"Pengkhianatan"

89 8 0
                                        

Suara tembakan memecah keheningan di lorong, dan semua anggota Seventeen langsung merunduk. Echo peluru itu menggema di antara dinding sempit, sementara kelompok bersenjata di ujung lorong terus mendekat dengan senjata terangkat.

"Menunduk!" seru Seungcheol dengan cepat, menarik Dino dan Jeonghan ke belakangnya.

Joshua segera merapat ke dinding sambil menarik Hoshi bersamanya. Mingyu, yang sudah siap sejak awal, dengan sigap mengangkat tongkat besi di tangannya, memposisikan dirinya untuk melindungi yang lain. Di belakangnya, Vernon dan Dokyeom bergerak cepat untuk berlindung di balik kotak logam yang terletak di sepanjang lorong.

"Siapa mereka?" bisik Minghao sambil merunduk di balik dinding beton. Tatapannya tajam, siap menghadapi ancaman baru.

Sosok-sosok bersenjata terus mendekat. Seorang pria tinggi dengan rambut hitam pendek melangkah maju, menatap tajam ke arah mereka. Wajahnya penuh determinasi, namun dingin dan tak kenal ampun.

"Kalian tidak seharusnya ada di sini," katanya dingin. "Kota ini sudah ditutup. Kami tidak bisa membiarkan siapa pun keluar."

"Apa maksudmu?" Seungcheol balas berteriak, meskipun dia tahu jawabannya sudah jelas. "Kami hanya berusaha bertahan hidup!"

Pria itu tidak menjawab. Dia hanya mengangkat tangannya, memberi isyarat kepada anak buahnya. Beberapa dari mereka mulai menyebar, memposisikan diri untuk mengepung Seventeen.

"Kita tidak bisa diam saja," bisik Jeonghan yang mulai merasakan ketegangan meningkat. "Kalau kita biarkan mereka mendekat, kita akan terpojok."

Seungcheol mengangguk cepat. "Kita harus bergerak cepat."

Di detik berikutnya, Wonwoo yang sudah merencanakan langkahnya dengan matang, tiba-tiba bergerak maju dengan kecepatan luar biasa.
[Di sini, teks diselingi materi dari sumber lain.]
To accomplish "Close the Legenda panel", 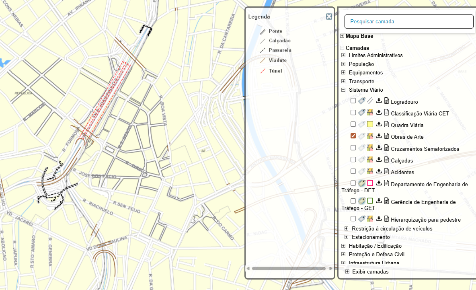I will 329,16.
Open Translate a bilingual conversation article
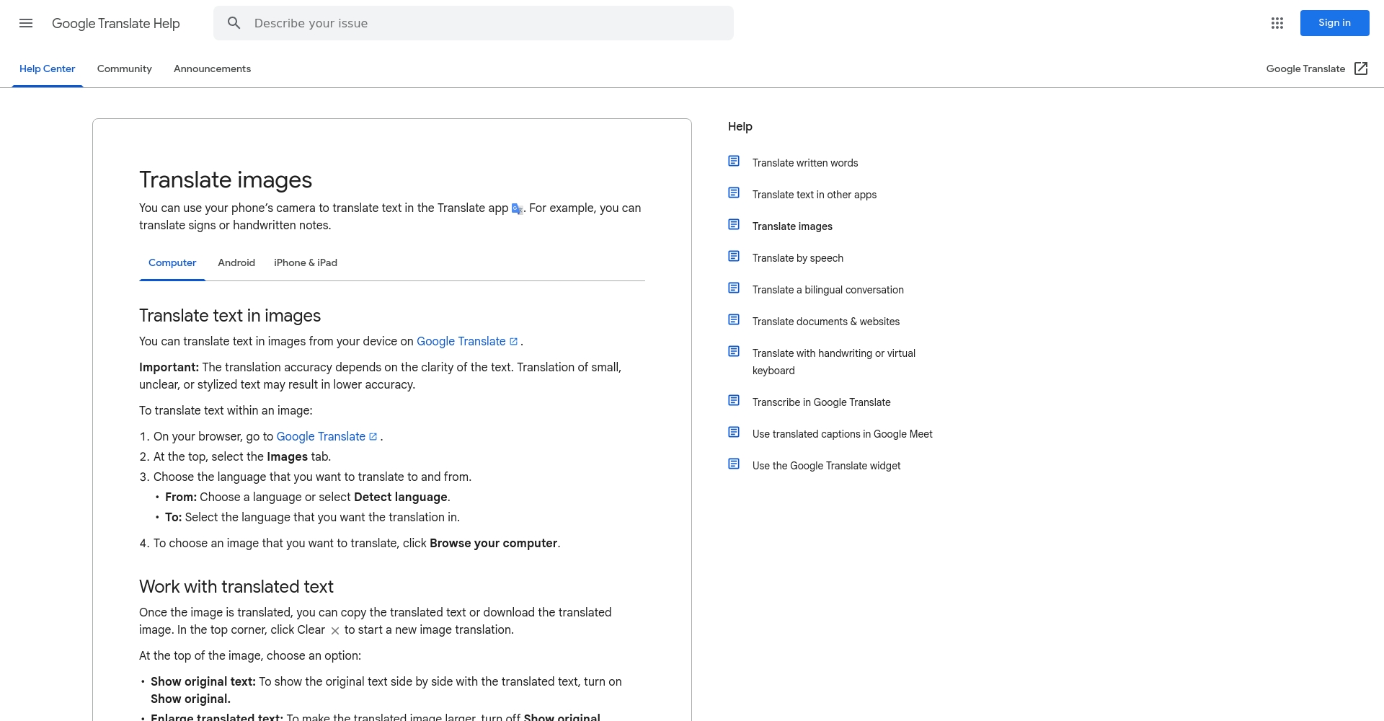The image size is (1384, 721). (828, 290)
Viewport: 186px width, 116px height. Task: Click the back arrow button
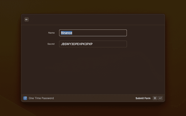point(26,19)
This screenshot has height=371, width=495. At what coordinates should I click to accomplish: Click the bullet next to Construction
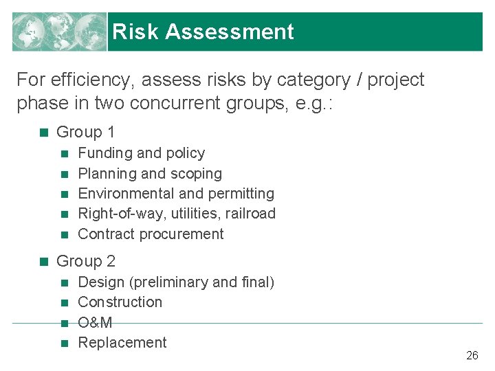click(x=65, y=303)
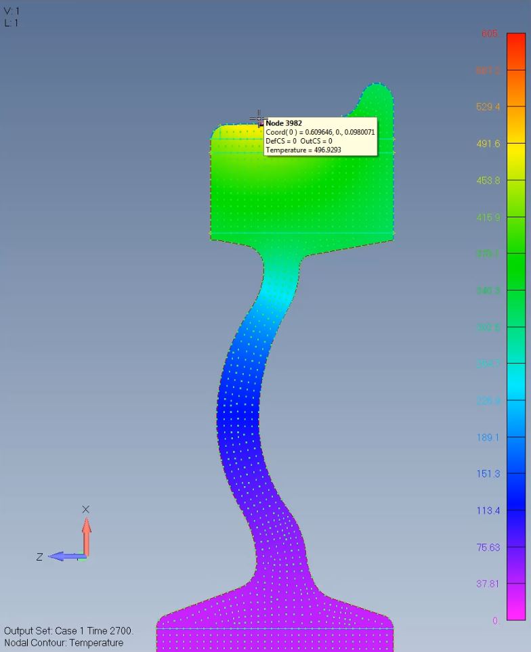The image size is (531, 652).
Task: Click the 'L: 1' label
Action: tap(12, 22)
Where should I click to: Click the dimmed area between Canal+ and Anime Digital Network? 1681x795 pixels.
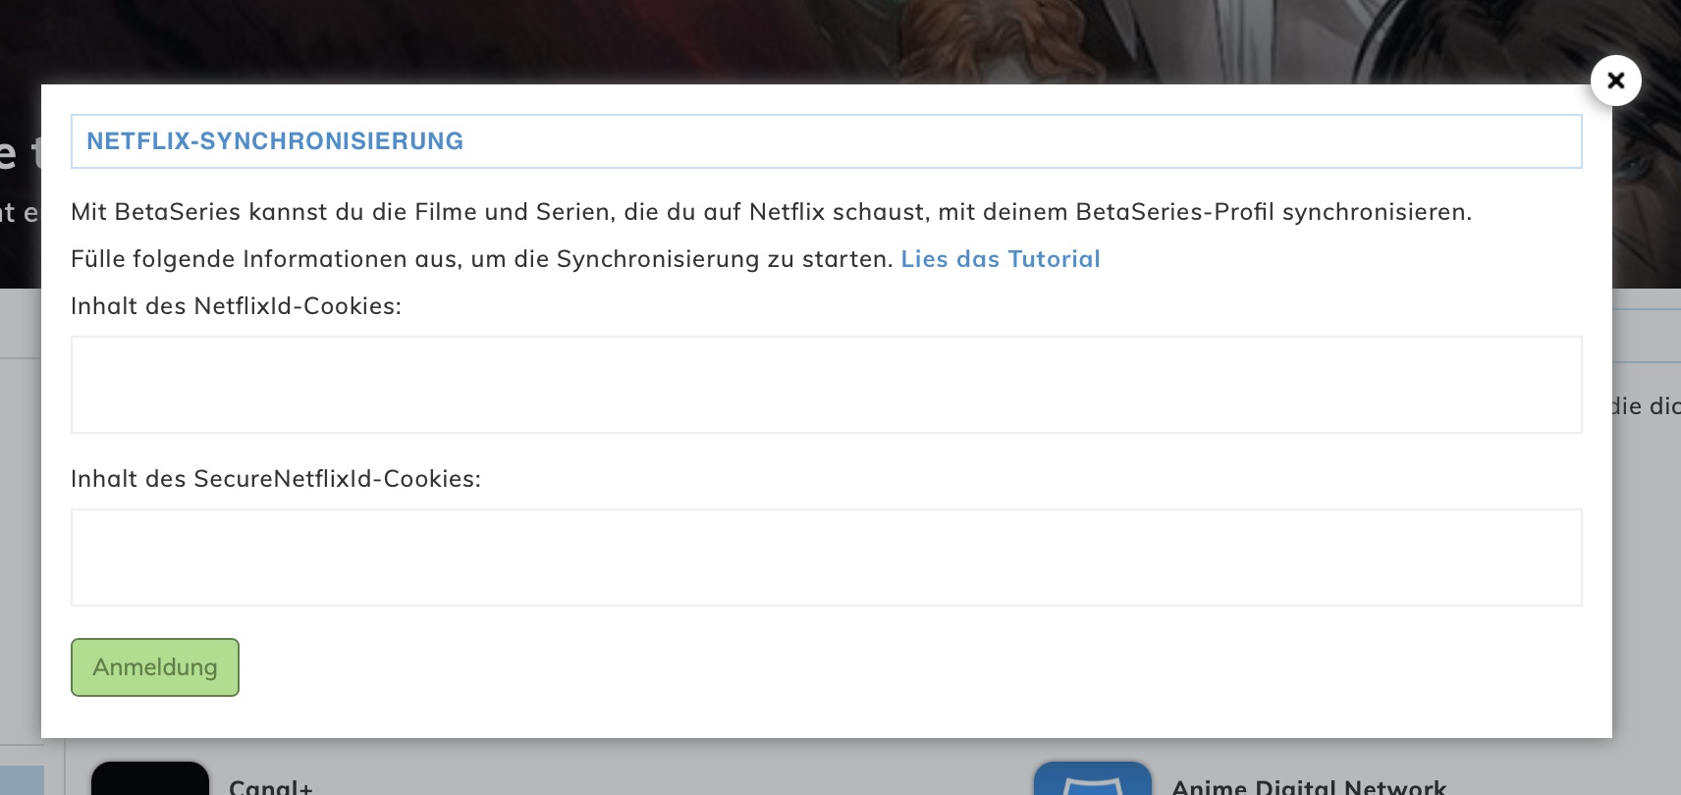click(668, 770)
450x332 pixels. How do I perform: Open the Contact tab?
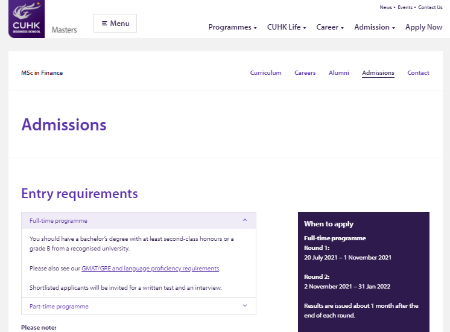(418, 73)
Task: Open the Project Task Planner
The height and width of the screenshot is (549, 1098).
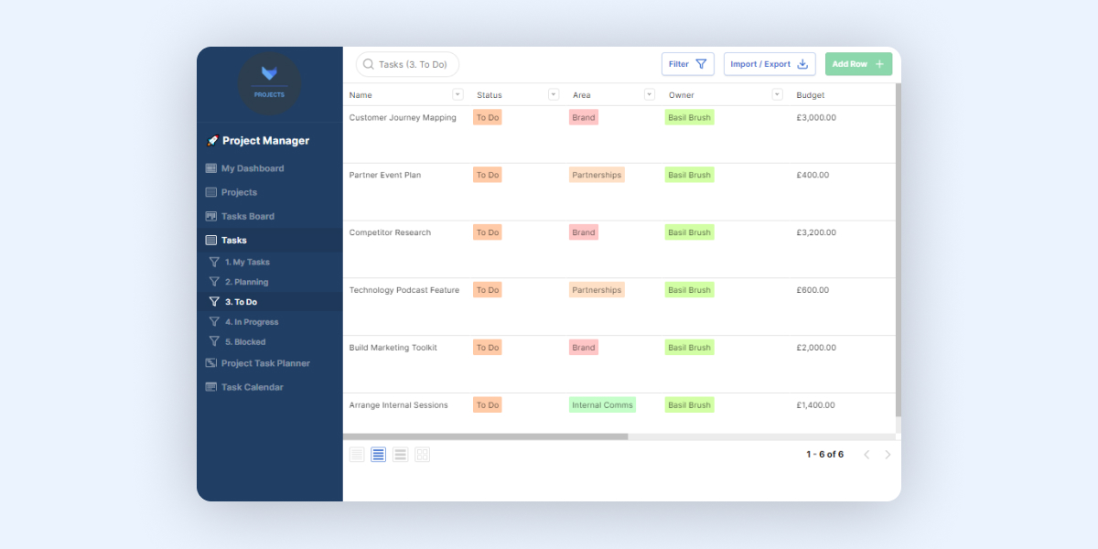Action: [267, 363]
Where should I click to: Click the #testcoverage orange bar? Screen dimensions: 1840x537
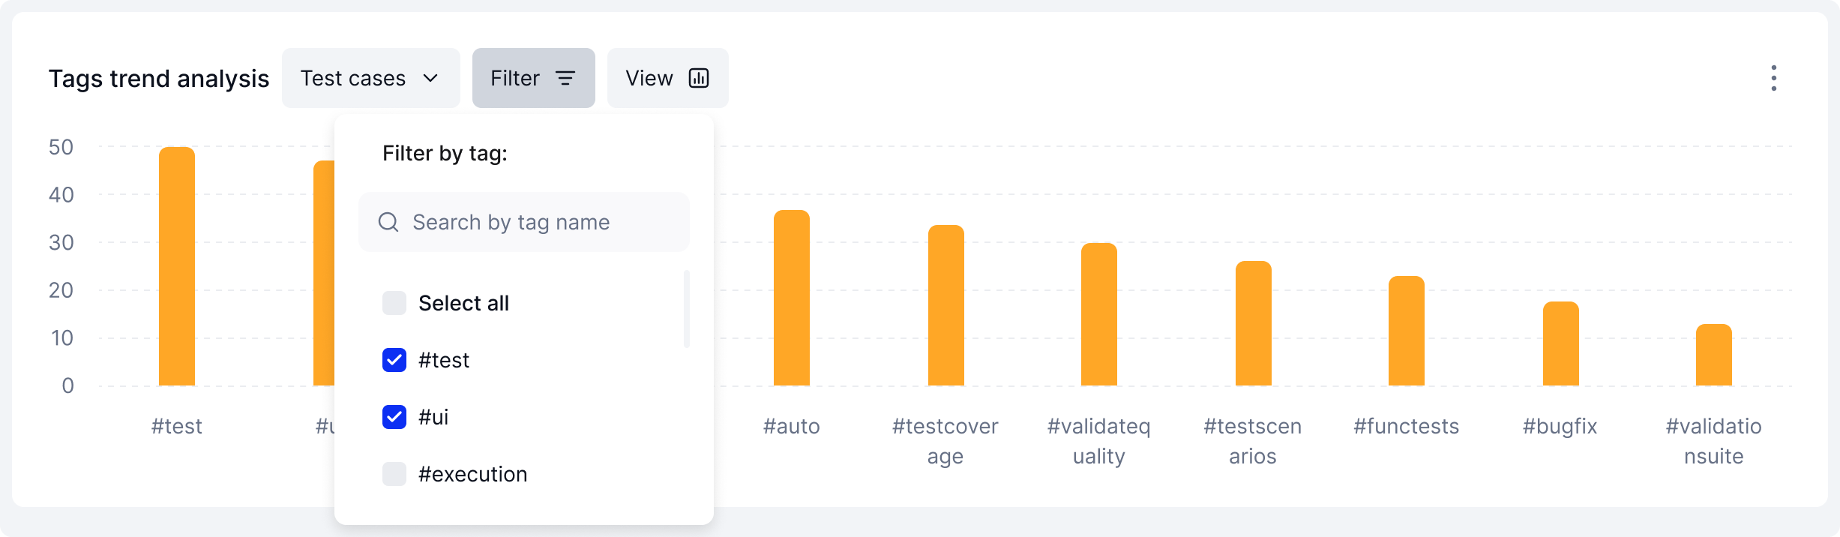(946, 306)
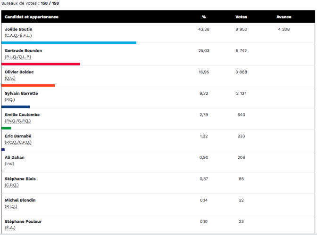Click Emilie Coulombe's green result bar

click(x=6, y=129)
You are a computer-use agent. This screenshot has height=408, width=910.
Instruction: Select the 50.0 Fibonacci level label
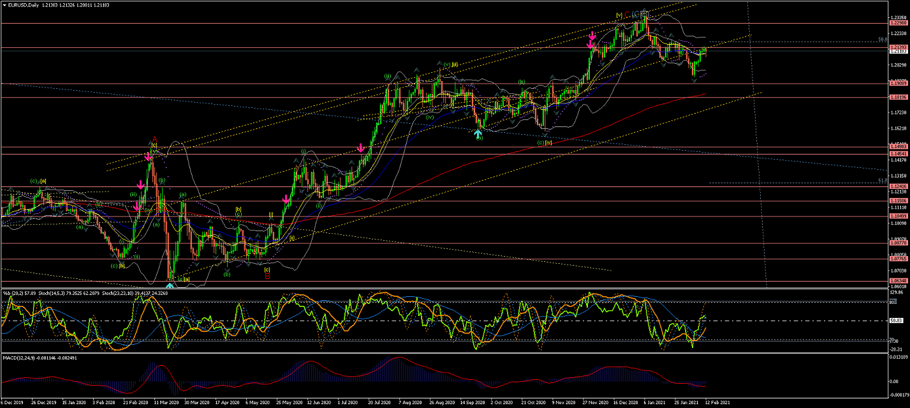click(x=883, y=39)
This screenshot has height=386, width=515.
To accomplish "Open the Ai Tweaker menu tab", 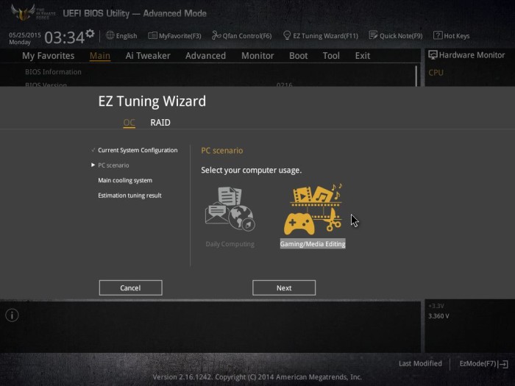I will click(x=148, y=56).
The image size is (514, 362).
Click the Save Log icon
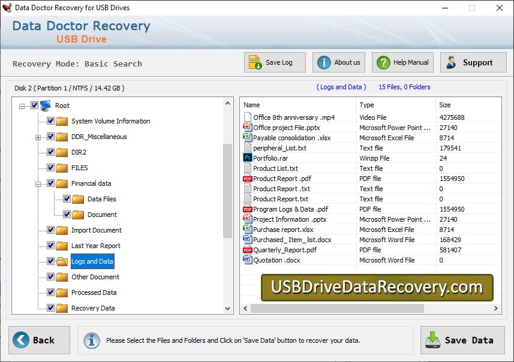pos(254,62)
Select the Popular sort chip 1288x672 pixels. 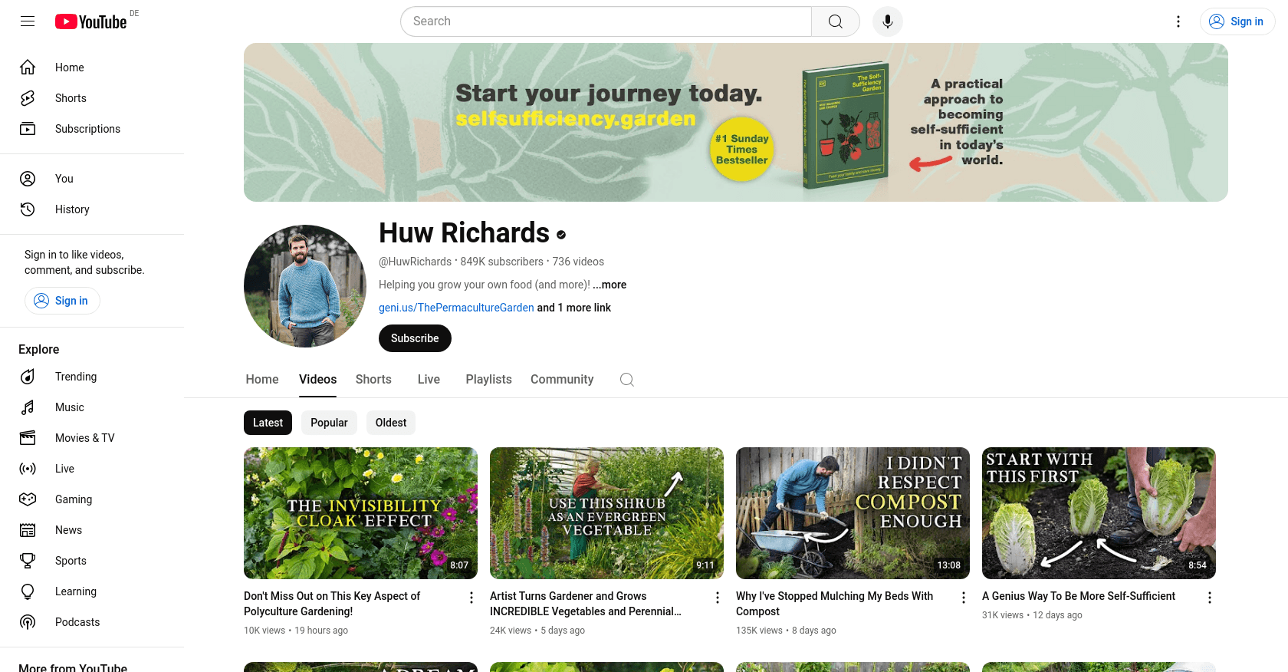tap(329, 423)
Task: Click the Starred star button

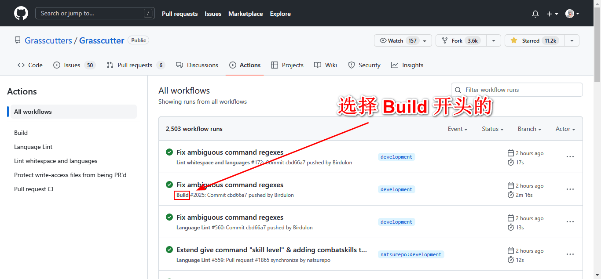Action: click(x=534, y=40)
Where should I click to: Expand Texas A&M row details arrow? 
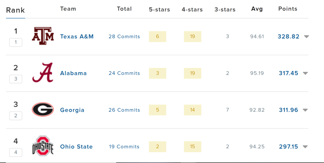[x=307, y=37]

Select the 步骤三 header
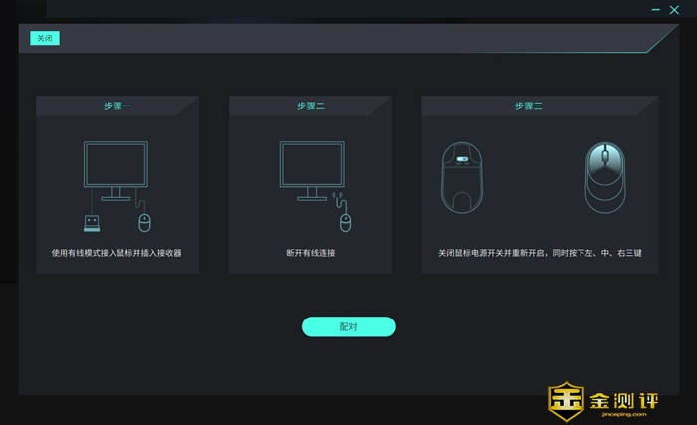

Dia meraih sebuah tongkat besi yang tergeletak di lantai, lalu dengan cepat mengayunkannya ke arah salah satu pria bersenjata yang paling dekat. Dengan satu hentakan kuat, dia berhasil menjatuhkan senjata dari tangan pria itu.

"Dapatkan dia!" teriak salah satu dari mereka, namun sebelum mereka sempat bereaksi, Mingyu sudah berlari dengan kecepatan penuh ke arah mereka.

Dengan kekuatan penuhnya, Mingyu menghantam salah satu pria bersenjata dengan tongkat besi yang ia pegang, membuat pria itu terlempar ke dinding. Suara dentuman keras bergema saat tubuh pria itu menghantam tembok beton, membuatnya tersungkur di lantai.

"Ambil senjatanya!" seru Mingyu kepada Dino, yang dengan cepat bereaksi dan berlari mengambil senjata pria yang pingsan itu.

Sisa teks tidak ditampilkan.